This easy 6 ingredient Pumpkin Pie with Condensed Milk comes together in minutes and bakes up smooth, creamy, and perfectly spiced — no evaporated milk or sugar needed!

There’s nothing quite like the smell of pumpkin pie baking in the oven during the holidays. Whether you’re celebrating Thanksgiving or just craving a cozy fall dessert, this Pumpkin Pie with Condensed Milk will quickly become your go-to recipe. Just like my apple pie this will also become a staple recipe in your ever growing recipe box.
Unlike traditional versions that use evaporated milk and sugar, this one-bowl wonder relies on sweetened condensed milk to create a rich, custard-like filling with less effort and fewer ingredients. The result? A pie that’s creamy, flavorful, and foolproof — even if you’re not an experienced baker.
I would only ever make my no bake pumpkin pie cheesecake because I was too intimidated to make a pumpkin pie from scratch. Since getting over the fear I realize how silly it was of me. This pumpkin pie recipe is quick, delicious, and always earns rave reviews. You can prep it in under 15 minutes, pop it in the oven, and your kitchen will instantly smell like fall.
Why You’ll Love This Recipe
Minimal ingredients, maximum flavor: Only six simple ingredients you probably already have on hand.
No need for evaporated milk: The condensed milk adds the perfect sweetness and creaminess.
Easy prep: One bowl, one crust, and baked in under an hour — it’s as simple as it gets. Even better you can bake this the day before you want to serve it so it’s one less thing to worry about.
Ingredients

- Eggs – Help set the filling and give the pie structure.
- Pumpkin purée – Be sure to use 100% pure pumpkin, not pumpkin pie filling.
- Sweetened condensed milk – Adds sweetness and a silky, creamy texture.
- Pumpkin pie spice – The perfect blend of warm fall spices.
- Salt – Balances the sweetness and enhances the flavor.
- Refrigerated pie crust – A store-bought crust saves time and bakes up flaky and golden.
Directions
First, Preheat the oven: Set your oven to 425°F.
Prepare the crust: Place the refrigerated pie crust in a 9-inch pie plate. Crimp the edges as desired, then poke a few holes in the bottom with a fork.
Blind bake the crust: Bake for 10 minutes.
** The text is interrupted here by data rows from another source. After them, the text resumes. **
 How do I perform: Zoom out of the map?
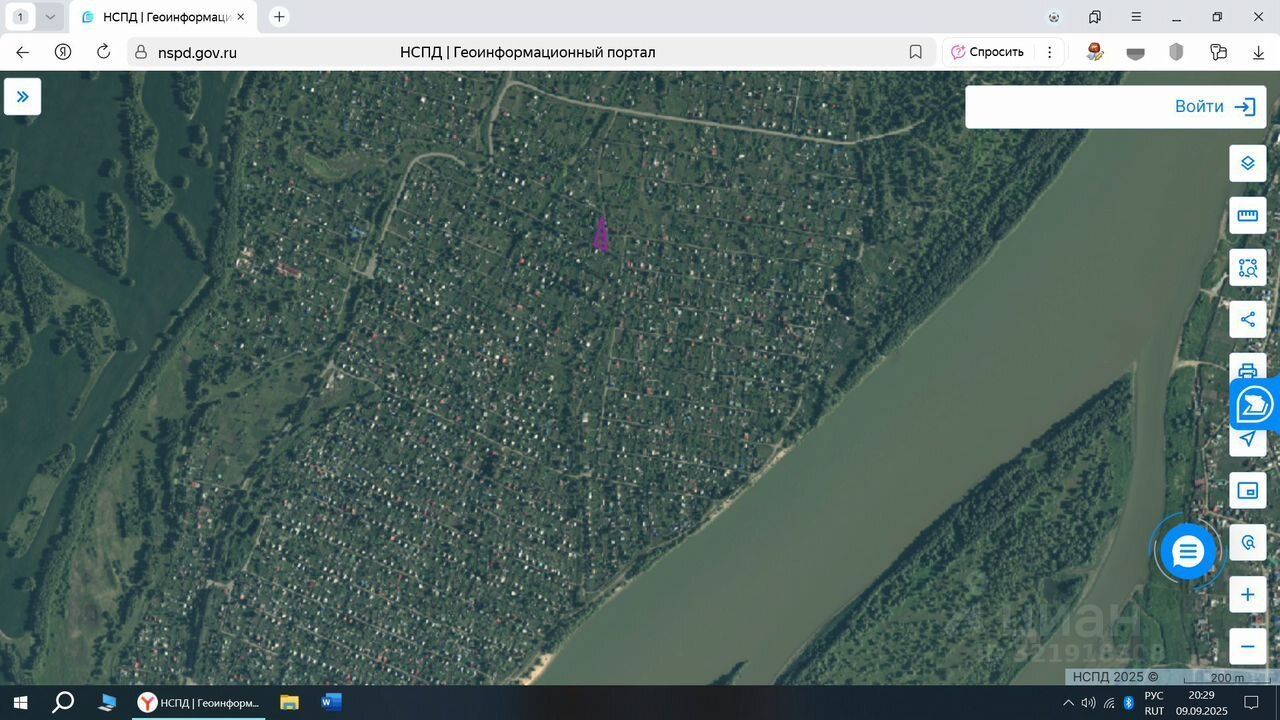click(x=1247, y=647)
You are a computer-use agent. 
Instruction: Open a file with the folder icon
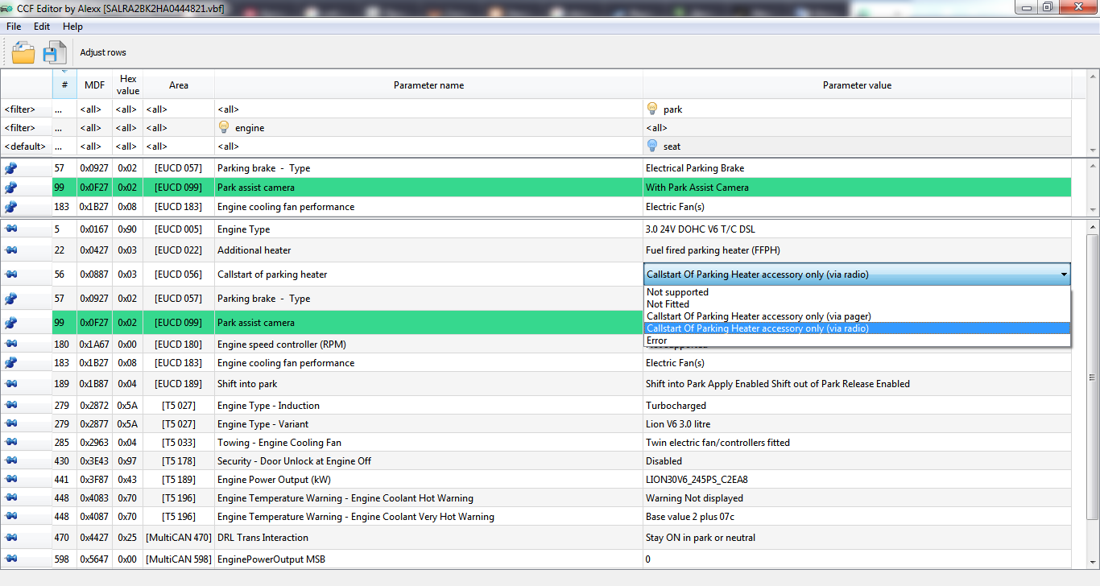[23, 53]
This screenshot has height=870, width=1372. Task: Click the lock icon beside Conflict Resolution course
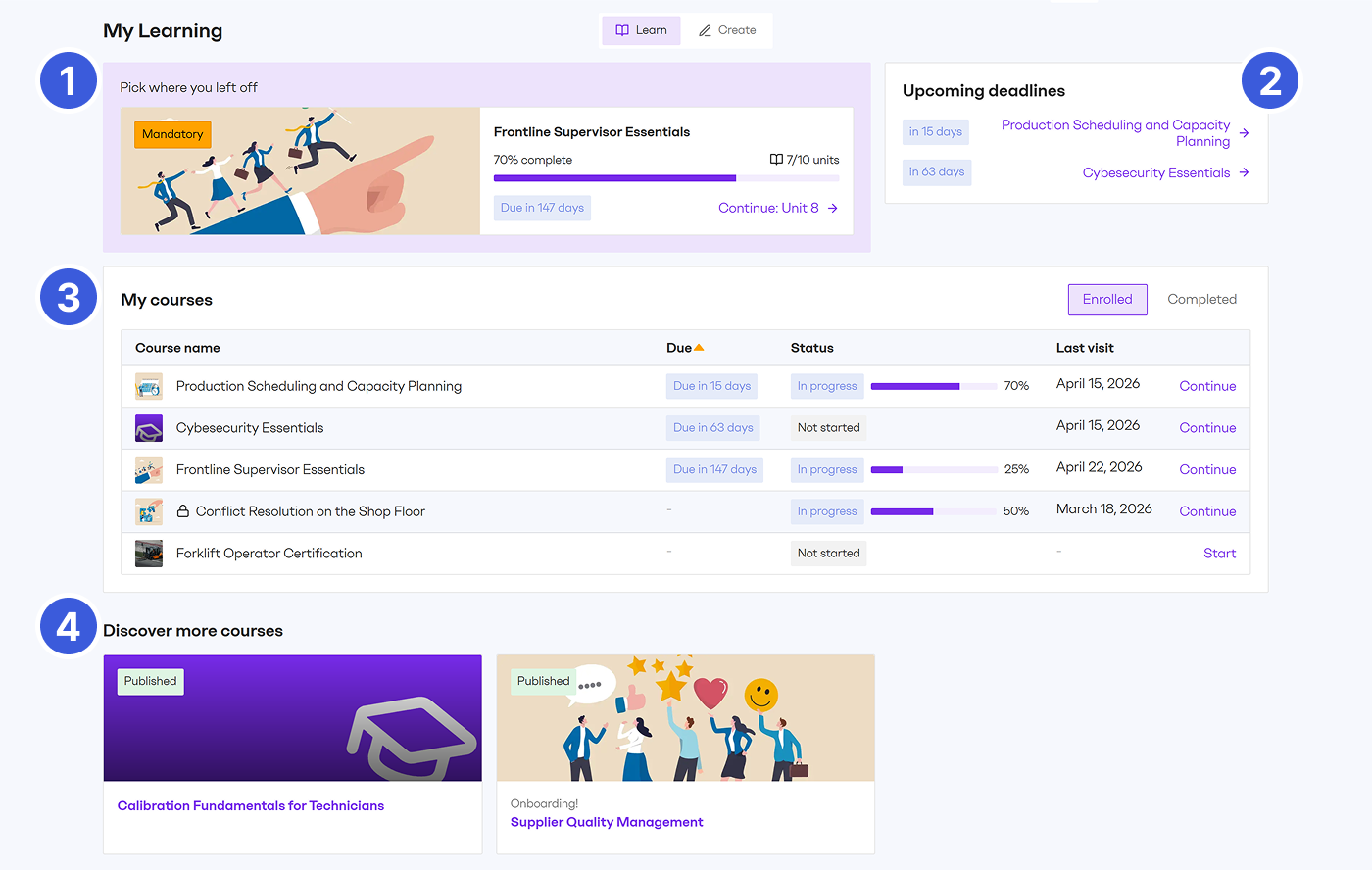click(182, 511)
Mix the filling: In a large bowl or a KitchenAid Mixer fitted with a whisk attachment, whisk together the eggs, pumpkin purée, condensed milk, pumpkin pie spice, and salt until smooth and combined.

Fill the crust: Remove the crust from the oven and pour in the pumpkin mixture.
Bake: Return to the oven and bake for 15 minutes at 425°F. Then, lower the oven temperature to 350°F and bake an additional 35–40 minutes, or until the pie is set and golden brown.
Cool: Let the pie cool at room temperature for at least 2 hours.
Serve: Top with a dollop of whipped cream before serving OR pipe whipped cream around the boarder like I did in my photos! You can even “pipe” on the whipped cream using a can of whipped cream!
FAQs

Yes! This pie can be made up to two days in advance. Just cover and refrigerate until ready to serve.
Yes, the filling amount fits a deep-dish pie crust; however if you only have a standard pie plate you can use that and just know that you will have extra filling leftover.
The edges should be set and slightly puffed, while the center will still have a slight jiggle. It will continue to firm up as it cools.
Absolutely! Let the pie cool completely, then wrap it tightly and freeze for up to 2 months. Thaw in the fridge overnight before serving.
Recipe Tips & Tricks

Here are a few of my favorite tips and tricks when making my pumpkin pie recipe.
- Frozen Pie Crust – Skip having to roll out pie dough and crimp edges and purchase a frozen pie crust.
- Deep Dish Pie – Swap out a standard pie plate for a deep dish plate.
- Crust Browning – If your crust starts to brown too quickly, cover the edges with foil or a pie shield.
- Cooling – Let the pie cool fully before slicing — this ensures clean, beautiful cuts.
- Refrigerate – Make the pie the day before and refrigerate after cooling is done. Serve the next day at room temperature.
- Elevate – Want to elevate it? Add a sprinkle of cinnamon sugar or crushed pecans on top before serving.
This Pumpkin Pie with Condensed Milk is proof that homemade desserts don’t have to be complicated to be amazing. Just like my pumpkin pie bars — easy and flavorful! Whether you’re serving it for Thanksgiving or just a cozy fall night in, this pie delivers classic flavor with half the fuss. Grab your whisk and get baking — your house is about to smell like Thanksgiving!
If you make this recipe, I would be honored and love for you to take the time to leave a ⭐ star rating and comment! I spend hours developing and testing these recipes, and always love to hear feedback and user experience!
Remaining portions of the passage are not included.